Response 12: To answer this question, the following sentence has been added to paragraph 3, lines 460-463: “This result is somewhat surprising since the 70 nm Resovist® particles have been, at least at a certain extent, incorporated into EVs. It remains to be elucidated whether this result can be due to modifications of EVs that could in principle affect the therapeutic efficacy.”

 

Comments 13: The work would be considered more robust if the authors would include more data in the Supplementary file, such as DLS histograms, additional TEM images, and other supporting data that was collected and discussed, but does not otherwise fit into the main manuscript in the form of a figure.
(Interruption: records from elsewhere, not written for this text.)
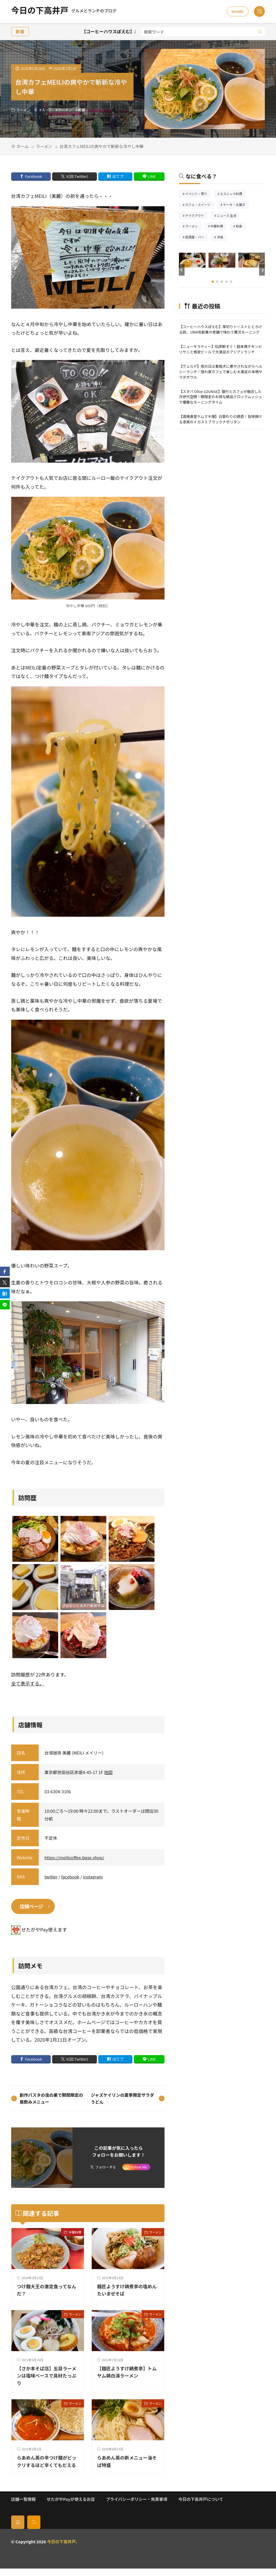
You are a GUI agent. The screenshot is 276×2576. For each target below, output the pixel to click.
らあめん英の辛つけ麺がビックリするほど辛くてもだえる (46, 2465)
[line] (5, 1305)
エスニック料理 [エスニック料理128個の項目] (233, 194)
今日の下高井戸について (200, 2506)
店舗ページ (31, 1906)
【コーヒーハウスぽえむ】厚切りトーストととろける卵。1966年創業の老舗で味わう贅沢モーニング (220, 329)
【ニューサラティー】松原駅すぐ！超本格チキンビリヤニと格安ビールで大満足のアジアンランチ (220, 349)
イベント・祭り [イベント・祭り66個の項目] (198, 194)
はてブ (118, 176)
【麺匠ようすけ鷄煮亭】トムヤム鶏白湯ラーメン (126, 2372)
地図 (108, 1772)
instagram (93, 1877)
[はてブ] (5, 1293)
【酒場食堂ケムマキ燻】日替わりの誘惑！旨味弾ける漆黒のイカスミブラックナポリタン (220, 419)
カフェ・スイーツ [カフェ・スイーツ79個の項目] (199, 205)
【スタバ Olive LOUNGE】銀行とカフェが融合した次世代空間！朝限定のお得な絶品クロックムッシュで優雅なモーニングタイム (220, 397)
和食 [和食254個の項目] (241, 227)
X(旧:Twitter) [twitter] (77, 176)
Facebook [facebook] (33, 176)
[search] (260, 32)
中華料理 (74, 2232)
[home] (17, 2529)
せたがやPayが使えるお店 (71, 2506)
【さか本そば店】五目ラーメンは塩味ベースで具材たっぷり (46, 2375)
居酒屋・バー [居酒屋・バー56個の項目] (196, 238)
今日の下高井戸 (63, 11)
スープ (46, 109)
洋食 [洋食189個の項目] (222, 238)
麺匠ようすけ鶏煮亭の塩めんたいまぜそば (126, 2290)
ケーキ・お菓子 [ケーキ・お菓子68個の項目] (236, 205)
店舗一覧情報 (23, 2506)
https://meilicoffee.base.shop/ (74, 1857)
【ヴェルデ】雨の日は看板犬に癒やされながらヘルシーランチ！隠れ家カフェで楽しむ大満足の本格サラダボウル (220, 371)
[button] (182, 270)
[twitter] (5, 1282)
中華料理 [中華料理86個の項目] (218, 227)
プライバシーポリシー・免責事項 (136, 2506)
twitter (51, 1877)
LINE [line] (152, 176)
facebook (70, 1877)
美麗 (81, 109)
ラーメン (23, 109)
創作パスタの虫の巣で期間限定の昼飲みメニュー (50, 2098)
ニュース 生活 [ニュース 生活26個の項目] (228, 216)
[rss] (33, 2529)
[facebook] (5, 1271)
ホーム (23, 146)
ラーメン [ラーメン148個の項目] (193, 227)
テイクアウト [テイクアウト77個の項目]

Response 13: Thank you for bringing this to our attention. In response, we have added DLS histograms of both nanoparticles to the Supplementary file (Figure S1). Additionally, we have acquired new TEM images of the nanoparticles to provide readers with a more comprehensive view (Figure S2 and Figure S3).

 

Comments 14: There is a significant number of self-citations in the References section; my tally is that 24 out of 50 references are self-citations from various individuals in the author list. Please ensure that all references are appropriate and applicable; this self-citation rate of 48% is outside of common scientific publishing norms—especially for an original research publication.

Response 14: Thank you for your observation. We have reviewed and reduced the number of self-citations. We hope that the revised list is now more in line with common scientific publishing norms.

Round 2

Reviewer 2 Report

Comments and Suggestions for Authors

Thank you for comprehensively addressing all prior comments; no additional comments are needed.